--- Text provided ---
┄┄┄┄┄┄┄┄┄┄
Projects

Things I’ve built, and why

Most of these started as curiosities and got hooked into something larger. Each entry below is the story behind the build, not just what it does.

GB Grid Scenario Tool

I was drawn to reinforcement learning through the demos of agents learning to drive cars and play games. Weather and climate systems do not map cleanly to the same RL framing. Energy grids, where weather is a core input, were a much better fit. So I started building an RL environment for GB electricity dispatch. The scope grew quickly. What began as ‘can an agent learn merit order?’ turned into a serious exercise in data assimilation from public sources, and a test of how far you can get with human-led architecture and AI execution. The question that drove the whole project was simple: how much real skill can you get from only public data?

What I ended up with is a browser-based DC power flow model of the GB transmission network, built from NESO open data. It runs at two resolutions: 27 TNUoS zones, and 82 FLOP zones that match NESO’s internal boundary analysis resolution. Three dispatch modes show the progression from naive to realistic. A simple all-on dispatch. A cost-merit-order dispatch with minimum stable level constraints. And a full LOPF that minimises system cost subject to boundary flow limits, solved using HiGHS compiled to WebAssembly. Weather scenarios are driven by 34 years of ERA5 climatology, and you can drag a slider from 2024 to 2035 to see planned network reinforcements appear. The B6F boundary flow validates within 2% of NESO’s published ETYS transfer capabilities at the 27-zone resolution.

The RL layer sits on top of that. I trained PPO agents on nine years of real GB generation and demand data, plus Elexon wholesale prices and ERA5 weather, with the grid model as the environment. I compared MLP, CNN, and 27-zone zonal architectures, the largest with 448 thousand parameters reading 72 ERA5 weather channels. Iterative reward design moved agents from spending around £30 billion a year on dispatch to operating within 6% of real grid costs. The interesting finding was that spatial CNN observations could not improve on MLPs without topology-aware action spaces. The action space was the bottleneck, not the observation space.

  • JavaScript
  • React
  • Leaflet
  • WebAssembly (HiGHS)
  • Python
  • Stable-Baselines3
  • SLURM
  • ERA5

Read the full build story · Live demo · Source on GitHub

Quantum ML for atmospheric regression

Quantum computing as a research direction is interesting precisely because nobody yet knows what it will be good for. I wanted to test whether variational quantum circuits could do anything meaningful on real atmospheric data, or whether they were a solution chasing problems. I built VQC regression models on ERA5 temperature fields and on the Lorenz ’63 system, using PennyLane, and ran depth sweeps, noise ablations, and cross-validation on the Lorenz attractor.
┄┄┄┄┄┄┄┄┄┄
--- Given problem A ---
According to the projects page, how closely does the B6F boundary flow match NESO's published ETYS transfer capabilities?

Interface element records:
┄┄┄┄┄┄┄┄┄┄
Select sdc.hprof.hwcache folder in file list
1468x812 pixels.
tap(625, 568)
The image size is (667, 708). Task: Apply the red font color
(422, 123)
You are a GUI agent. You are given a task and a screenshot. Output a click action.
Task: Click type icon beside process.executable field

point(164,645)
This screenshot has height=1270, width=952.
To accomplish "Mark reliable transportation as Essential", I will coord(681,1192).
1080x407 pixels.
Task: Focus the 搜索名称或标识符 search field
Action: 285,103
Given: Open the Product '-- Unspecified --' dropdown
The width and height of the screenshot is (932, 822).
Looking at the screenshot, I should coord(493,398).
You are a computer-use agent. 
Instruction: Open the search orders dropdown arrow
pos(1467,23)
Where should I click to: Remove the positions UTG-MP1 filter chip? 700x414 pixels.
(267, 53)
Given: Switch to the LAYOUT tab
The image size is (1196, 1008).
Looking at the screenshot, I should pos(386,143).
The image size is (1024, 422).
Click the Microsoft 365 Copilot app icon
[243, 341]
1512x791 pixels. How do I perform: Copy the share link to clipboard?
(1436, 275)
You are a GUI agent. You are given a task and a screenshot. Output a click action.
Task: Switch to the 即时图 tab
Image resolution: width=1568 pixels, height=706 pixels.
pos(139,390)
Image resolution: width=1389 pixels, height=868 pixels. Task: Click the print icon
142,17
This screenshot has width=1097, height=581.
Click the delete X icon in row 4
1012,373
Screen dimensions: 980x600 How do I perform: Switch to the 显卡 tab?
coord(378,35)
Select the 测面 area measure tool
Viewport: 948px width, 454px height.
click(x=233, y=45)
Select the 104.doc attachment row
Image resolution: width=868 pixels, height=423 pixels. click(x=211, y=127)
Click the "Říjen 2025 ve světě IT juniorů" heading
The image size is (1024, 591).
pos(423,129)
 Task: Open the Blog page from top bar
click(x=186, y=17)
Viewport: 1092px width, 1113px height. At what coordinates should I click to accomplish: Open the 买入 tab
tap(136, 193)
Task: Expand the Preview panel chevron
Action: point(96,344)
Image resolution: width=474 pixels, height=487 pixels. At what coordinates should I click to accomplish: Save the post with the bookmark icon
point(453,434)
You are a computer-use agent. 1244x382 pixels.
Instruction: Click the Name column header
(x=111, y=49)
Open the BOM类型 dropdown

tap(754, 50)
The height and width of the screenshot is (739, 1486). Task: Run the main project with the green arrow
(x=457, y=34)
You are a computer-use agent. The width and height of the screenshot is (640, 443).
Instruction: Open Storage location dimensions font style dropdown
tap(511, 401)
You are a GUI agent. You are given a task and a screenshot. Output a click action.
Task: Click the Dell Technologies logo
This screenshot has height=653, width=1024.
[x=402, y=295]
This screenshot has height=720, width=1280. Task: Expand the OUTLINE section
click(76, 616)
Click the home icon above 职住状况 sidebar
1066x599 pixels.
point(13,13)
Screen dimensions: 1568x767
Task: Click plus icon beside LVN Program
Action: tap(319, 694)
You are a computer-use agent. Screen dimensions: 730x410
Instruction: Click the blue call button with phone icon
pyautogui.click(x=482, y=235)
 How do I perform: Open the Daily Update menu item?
┄┄┄┄┄┄┄┄┄┄
--- Given problem B ---
Repeat the records exactly, starting at the line that contains "This screenshot has width=1097, height=581." and continuing through the last line of the records, with both ends included.

--- Expected answer A ---
It validates within 2% at the 27-zone resolution.

--- Expected answer B ---
This screenshot has width=1097, height=581.
Click the delete X icon in row 4
1012,373
Screen dimensions: 980x600 How do I perform: Switch to the 显卡 tab?
coord(378,35)
Select the 测面 area measure tool
Viewport: 948px width, 454px height.
click(x=233, y=45)
Select the 104.doc attachment row
Image resolution: width=868 pixels, height=423 pixels. click(x=211, y=127)
Click the "Říjen 2025 ve světě IT juniorů" heading
The image size is (1024, 591).
pos(423,129)
 Task: Open the Blog page from top bar
click(x=186, y=17)
Viewport: 1092px width, 1113px height. At what coordinates should I click to accomplish: Open the 买入 tab
tap(136, 193)
Task: Expand the Preview panel chevron
Action: point(96,344)
Image resolution: width=474 pixels, height=487 pixels. At what coordinates should I click to accomplish: Save the post with the bookmark icon
point(453,434)
You are a computer-use agent. 1244x382 pixels.
Instruction: Click the Name column header
(x=111, y=49)
Open the BOM类型 dropdown

tap(754, 50)
The height and width of the screenshot is (739, 1486). Task: Run the main project with the green arrow
(x=457, y=34)
You are a computer-use agent. The width and height of the screenshot is (640, 443).
Instruction: Open Storage location dimensions font style dropdown
tap(511, 401)
You are a GUI agent. You are given a task and a screenshot. Output a click action.
Task: Click the Dell Technologies logo
This screenshot has height=653, width=1024.
[x=402, y=295]
This screenshot has height=720, width=1280. Task: Expand the OUTLINE section
click(76, 616)
Click the home icon above 职住状况 sidebar
1066x599 pixels.
point(13,13)
Screen dimensions: 1568x767
Task: Click plus icon beside LVN Program
Action: tap(319, 694)
You are a computer-use agent. Screen dimensions: 730x410
Instruction: Click the blue call button with phone icon
pyautogui.click(x=482, y=235)
 How do I perform: Open the Daily Update menu item?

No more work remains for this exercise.